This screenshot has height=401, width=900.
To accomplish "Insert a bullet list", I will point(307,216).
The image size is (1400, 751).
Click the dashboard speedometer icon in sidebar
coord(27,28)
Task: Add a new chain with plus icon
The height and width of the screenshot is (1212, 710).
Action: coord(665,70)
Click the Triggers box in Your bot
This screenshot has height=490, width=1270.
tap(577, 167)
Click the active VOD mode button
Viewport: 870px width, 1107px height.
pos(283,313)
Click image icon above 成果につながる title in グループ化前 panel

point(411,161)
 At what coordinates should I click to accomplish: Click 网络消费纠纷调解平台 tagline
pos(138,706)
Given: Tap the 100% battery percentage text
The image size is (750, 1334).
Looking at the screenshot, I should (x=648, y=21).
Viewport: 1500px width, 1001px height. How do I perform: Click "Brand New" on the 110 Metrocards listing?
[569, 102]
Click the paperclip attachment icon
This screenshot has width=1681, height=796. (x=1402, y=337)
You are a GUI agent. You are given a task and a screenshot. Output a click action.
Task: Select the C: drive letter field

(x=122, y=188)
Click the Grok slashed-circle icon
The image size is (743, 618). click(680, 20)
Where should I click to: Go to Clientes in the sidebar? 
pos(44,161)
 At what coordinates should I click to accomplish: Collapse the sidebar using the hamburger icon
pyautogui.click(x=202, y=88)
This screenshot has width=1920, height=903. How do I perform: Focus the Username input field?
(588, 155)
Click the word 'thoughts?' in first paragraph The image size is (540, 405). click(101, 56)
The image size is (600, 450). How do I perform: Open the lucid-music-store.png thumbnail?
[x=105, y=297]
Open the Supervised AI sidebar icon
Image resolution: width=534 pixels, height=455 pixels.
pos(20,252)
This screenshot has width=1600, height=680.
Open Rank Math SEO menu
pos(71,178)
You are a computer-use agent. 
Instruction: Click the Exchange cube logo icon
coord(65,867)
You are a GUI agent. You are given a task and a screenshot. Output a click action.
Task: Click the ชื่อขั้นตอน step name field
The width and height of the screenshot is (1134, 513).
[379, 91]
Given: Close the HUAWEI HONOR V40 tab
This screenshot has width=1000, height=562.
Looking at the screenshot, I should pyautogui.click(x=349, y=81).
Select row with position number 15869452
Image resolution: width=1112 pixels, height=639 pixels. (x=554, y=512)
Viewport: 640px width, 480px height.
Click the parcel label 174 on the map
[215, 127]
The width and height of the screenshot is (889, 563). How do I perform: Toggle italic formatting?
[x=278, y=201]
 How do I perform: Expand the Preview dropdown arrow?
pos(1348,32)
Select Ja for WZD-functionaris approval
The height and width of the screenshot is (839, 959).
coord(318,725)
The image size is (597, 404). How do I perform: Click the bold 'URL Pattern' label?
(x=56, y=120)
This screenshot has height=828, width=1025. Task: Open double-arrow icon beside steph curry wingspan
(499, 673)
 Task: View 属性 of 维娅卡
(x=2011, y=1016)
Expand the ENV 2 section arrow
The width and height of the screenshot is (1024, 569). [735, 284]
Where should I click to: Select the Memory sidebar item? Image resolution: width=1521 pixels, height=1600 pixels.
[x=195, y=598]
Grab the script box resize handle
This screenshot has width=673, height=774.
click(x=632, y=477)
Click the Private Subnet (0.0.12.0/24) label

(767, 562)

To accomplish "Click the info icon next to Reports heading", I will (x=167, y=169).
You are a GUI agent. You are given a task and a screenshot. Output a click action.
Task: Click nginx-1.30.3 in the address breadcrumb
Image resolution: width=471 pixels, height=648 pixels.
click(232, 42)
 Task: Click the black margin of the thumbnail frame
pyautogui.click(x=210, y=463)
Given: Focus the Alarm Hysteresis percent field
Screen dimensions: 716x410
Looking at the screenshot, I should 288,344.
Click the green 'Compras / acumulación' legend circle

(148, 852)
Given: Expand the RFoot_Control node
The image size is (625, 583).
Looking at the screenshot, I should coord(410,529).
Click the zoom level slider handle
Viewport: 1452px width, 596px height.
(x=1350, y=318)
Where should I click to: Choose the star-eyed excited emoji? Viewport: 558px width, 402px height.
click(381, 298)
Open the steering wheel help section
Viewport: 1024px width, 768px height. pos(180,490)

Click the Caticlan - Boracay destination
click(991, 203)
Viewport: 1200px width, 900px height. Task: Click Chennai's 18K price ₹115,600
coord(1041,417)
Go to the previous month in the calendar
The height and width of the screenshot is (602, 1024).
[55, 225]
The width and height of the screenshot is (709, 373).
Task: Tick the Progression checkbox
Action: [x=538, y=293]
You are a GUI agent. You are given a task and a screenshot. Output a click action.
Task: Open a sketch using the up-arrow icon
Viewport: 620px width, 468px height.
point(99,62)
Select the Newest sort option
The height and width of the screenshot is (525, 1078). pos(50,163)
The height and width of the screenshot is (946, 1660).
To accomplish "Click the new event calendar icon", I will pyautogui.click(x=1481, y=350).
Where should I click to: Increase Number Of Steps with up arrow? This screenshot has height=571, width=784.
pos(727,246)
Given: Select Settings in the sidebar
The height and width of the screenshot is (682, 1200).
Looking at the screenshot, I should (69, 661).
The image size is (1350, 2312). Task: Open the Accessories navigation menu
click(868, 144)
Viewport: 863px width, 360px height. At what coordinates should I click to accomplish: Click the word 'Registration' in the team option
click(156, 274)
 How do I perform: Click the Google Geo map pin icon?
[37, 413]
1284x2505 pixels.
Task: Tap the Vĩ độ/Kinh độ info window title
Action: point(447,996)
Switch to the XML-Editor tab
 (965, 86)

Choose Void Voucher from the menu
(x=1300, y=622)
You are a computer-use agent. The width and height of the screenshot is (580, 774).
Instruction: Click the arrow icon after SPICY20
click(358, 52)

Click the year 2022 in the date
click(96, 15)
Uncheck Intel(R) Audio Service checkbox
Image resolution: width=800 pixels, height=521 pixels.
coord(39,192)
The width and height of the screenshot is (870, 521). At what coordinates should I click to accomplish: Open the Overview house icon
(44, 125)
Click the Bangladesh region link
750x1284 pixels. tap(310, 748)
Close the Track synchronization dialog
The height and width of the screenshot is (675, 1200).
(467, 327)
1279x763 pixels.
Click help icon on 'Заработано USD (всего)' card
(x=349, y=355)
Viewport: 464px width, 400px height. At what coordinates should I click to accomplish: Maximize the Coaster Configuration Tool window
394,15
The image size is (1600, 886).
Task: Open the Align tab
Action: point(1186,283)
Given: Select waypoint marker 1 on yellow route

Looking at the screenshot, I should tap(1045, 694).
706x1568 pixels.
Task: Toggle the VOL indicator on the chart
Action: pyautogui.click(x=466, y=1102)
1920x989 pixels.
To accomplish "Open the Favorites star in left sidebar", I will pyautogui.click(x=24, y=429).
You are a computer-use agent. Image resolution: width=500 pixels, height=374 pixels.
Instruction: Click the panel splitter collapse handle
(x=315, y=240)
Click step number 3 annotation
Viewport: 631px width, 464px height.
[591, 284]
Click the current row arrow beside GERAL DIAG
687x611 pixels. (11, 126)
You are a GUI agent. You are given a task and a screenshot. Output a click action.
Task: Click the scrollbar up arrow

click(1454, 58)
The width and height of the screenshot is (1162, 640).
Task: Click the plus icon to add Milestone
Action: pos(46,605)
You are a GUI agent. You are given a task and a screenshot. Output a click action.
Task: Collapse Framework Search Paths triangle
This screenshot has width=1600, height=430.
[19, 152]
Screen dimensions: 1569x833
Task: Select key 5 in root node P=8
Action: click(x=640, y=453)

## Required work:
Your reply should be every line of the material, transcribed exactly.

## Answer to the problem:
This screenshot has height=401, width=900.
To accomplish "Insert a bullet list", I will point(307,216).
The image size is (1400, 751).
Click the dashboard speedometer icon in sidebar
coord(27,28)
Task: Add a new chain with plus icon
The height and width of the screenshot is (1212, 710).
Action: coord(665,70)
Click the Triggers box in Your bot
This screenshot has height=490, width=1270.
tap(577, 167)
Click the active VOD mode button
Viewport: 870px width, 1107px height.
pos(283,313)
Click image icon above 成果につながる title in グループ化前 panel

point(411,161)
 At what coordinates should I click to accomplish: Click 网络消费纠纷调解平台 tagline
pos(138,706)
Given: Tap the 100% battery percentage text
The image size is (750, 1334).
Looking at the screenshot, I should (x=648, y=21).
Viewport: 1500px width, 1001px height. How do I perform: Click "Brand New" on the 110 Metrocards listing?
[569, 102]
Click the paperclip attachment icon
This screenshot has width=1681, height=796. (x=1402, y=337)
You are a GUI agent. You are given a task and a screenshot. Output a click action.
Task: Select the C: drive letter field

(x=122, y=188)
Click the Grok slashed-circle icon
The image size is (743, 618). click(680, 20)
Where should I click to: Go to Clientes in the sidebar? 
pos(44,161)
 At what coordinates should I click to accomplish: Collapse the sidebar using the hamburger icon
pyautogui.click(x=202, y=88)
This screenshot has width=1920, height=903. How do I perform: Focus the Username input field?
(588, 155)
Click the word 'thoughts?' in first paragraph The image size is (540, 405). click(101, 56)
The image size is (600, 450). How do I perform: Open the lucid-music-store.png thumbnail?
[x=105, y=297]
Open the Supervised AI sidebar icon
Image resolution: width=534 pixels, height=455 pixels.
pos(20,252)
This screenshot has width=1600, height=680.
Open Rank Math SEO menu
pos(71,178)
You are a computer-use agent. 
Instruction: Click the Exchange cube logo icon
coord(65,867)
You are a GUI agent. You are given a task and a screenshot. Output a click action.
Task: Click the ชื่อขั้นตอน step name field
The width and height of the screenshot is (1134, 513).
[379, 91]
Given: Close the HUAWEI HONOR V40 tab
This screenshot has width=1000, height=562.
Looking at the screenshot, I should pyautogui.click(x=349, y=81).
Select row with position number 15869452
Image resolution: width=1112 pixels, height=639 pixels. (x=554, y=512)
Viewport: 640px width, 480px height.
Click the parcel label 174 on the map
[215, 127]
The width and height of the screenshot is (889, 563). How do I perform: Toggle italic formatting?
[x=278, y=201]
 How do I perform: Expand the Preview dropdown arrow?
pos(1348,32)
Select Ja for WZD-functionaris approval
The height and width of the screenshot is (839, 959).
coord(318,725)
The image size is (597, 404). How do I perform: Click the bold 'URL Pattern' label?
(x=56, y=120)
This screenshot has height=828, width=1025. Task: Open double-arrow icon beside steph curry wingspan
(499, 673)
 Task: View 属性 of 维娅卡
(x=2011, y=1016)
Expand the ENV 2 section arrow
The width and height of the screenshot is (1024, 569). [735, 284]
Where should I click to: Select the Memory sidebar item? Image resolution: width=1521 pixels, height=1600 pixels.
[x=195, y=598]
Grab the script box resize handle
This screenshot has width=673, height=774.
click(x=632, y=477)
Click the Private Subnet (0.0.12.0/24) label

(767, 562)

To accomplish "Click the info icon next to Reports heading", I will (x=167, y=169).
You are a GUI agent. You are given a task and a screenshot. Output a click action.
Task: Click nginx-1.30.3 in the address breadcrumb
Image resolution: width=471 pixels, height=648 pixels.
click(232, 42)
 Task: Click the black margin of the thumbnail frame
pyautogui.click(x=210, y=463)
Given: Focus the Alarm Hysteresis percent field
Screen dimensions: 716x410
Looking at the screenshot, I should 288,344.
Click the green 'Compras / acumulación' legend circle

(148, 852)
Given: Expand the RFoot_Control node
The image size is (625, 583).
Looking at the screenshot, I should coord(410,529).
Click the zoom level slider handle
Viewport: 1452px width, 596px height.
(x=1350, y=318)
Where should I click to: Choose the star-eyed excited emoji? Viewport: 558px width, 402px height.
click(381, 298)
Open the steering wheel help section
Viewport: 1024px width, 768px height. pos(180,490)

Click the Caticlan - Boracay destination
click(991, 203)
Viewport: 1200px width, 900px height. Task: Click Chennai's 18K price ₹115,600
coord(1041,417)
Go to the previous month in the calendar
The height and width of the screenshot is (602, 1024).
[55, 225]
The width and height of the screenshot is (709, 373).
Task: Tick the Progression checkbox
Action: [x=538, y=293]
You are a GUI agent. You are given a task and a screenshot. Output a click action.
Task: Open a sketch using the up-arrow icon
Viewport: 620px width, 468px height.
point(99,62)
Select the Newest sort option
The height and width of the screenshot is (525, 1078). pos(50,163)
The height and width of the screenshot is (946, 1660).
To accomplish "Click the new event calendar icon", I will pyautogui.click(x=1481, y=350).
Where should I click to: Increase Number Of Steps with up arrow? This screenshot has height=571, width=784.
pos(727,246)
Given: Select Settings in the sidebar
The height and width of the screenshot is (682, 1200).
Looking at the screenshot, I should (69, 661).
The image size is (1350, 2312). Task: Open the Accessories navigation menu
click(868, 144)
Viewport: 863px width, 360px height. At what coordinates should I click to accomplish: Click the word 'Registration' in the team option
click(156, 274)
 How do I perform: Click the Google Geo map pin icon?
[37, 413]
1284x2505 pixels.
Task: Tap the Vĩ độ/Kinh độ info window title
Action: point(447,996)
Switch to the XML-Editor tab
 (965, 86)

Choose Void Voucher from the menu
(x=1300, y=622)
You are a computer-use agent. The width and height of the screenshot is (580, 774).
Instruction: Click the arrow icon after SPICY20
click(358, 52)

Click the year 2022 in the date
click(96, 15)
Uncheck Intel(R) Audio Service checkbox
Image resolution: width=800 pixels, height=521 pixels.
coord(39,192)
The width and height of the screenshot is (870, 521). At what coordinates should I click to accomplish: Open the Overview house icon
(44, 125)
Click the Bangladesh region link
750x1284 pixels. tap(310, 748)
Close the Track synchronization dialog
The height and width of the screenshot is (675, 1200).
(467, 327)
1279x763 pixels.
Click help icon on 'Заработано USD (всего)' card
(x=349, y=355)
Viewport: 464px width, 400px height. At what coordinates should I click to accomplish: Maximize the Coaster Configuration Tool window
394,15
The image size is (1600, 886).
Task: Open the Align tab
Action: point(1186,283)
Given: Select waypoint marker 1 on yellow route

Looking at the screenshot, I should tap(1045, 694).
706x1568 pixels.
Task: Toggle the VOL indicator on the chart
Action: pyautogui.click(x=466, y=1102)
1920x989 pixels.
To accomplish "Open the Favorites star in left sidebar", I will pyautogui.click(x=24, y=429).
You are a computer-use agent. Image resolution: width=500 pixels, height=374 pixels.
Instruction: Click the panel splitter collapse handle
(x=315, y=240)
Click step number 3 annotation
Viewport: 631px width, 464px height.
[591, 284]
Click the current row arrow beside GERAL DIAG
687x611 pixels. (11, 126)
You are a GUI agent. You are given a task and a screenshot. Output a click action.
Task: Click the scrollbar up arrow

click(1454, 58)
The width and height of the screenshot is (1162, 640).
Task: Click the plus icon to add Milestone
Action: pos(46,605)
You are a GUI agent. You are given a task and a screenshot. Output a click action.
Task: Collapse Framework Search Paths triangle
This screenshot has width=1600, height=430.
[19, 152]
Screen dimensions: 1569x833
Task: Select key 5 in root node P=8
Action: click(x=640, y=453)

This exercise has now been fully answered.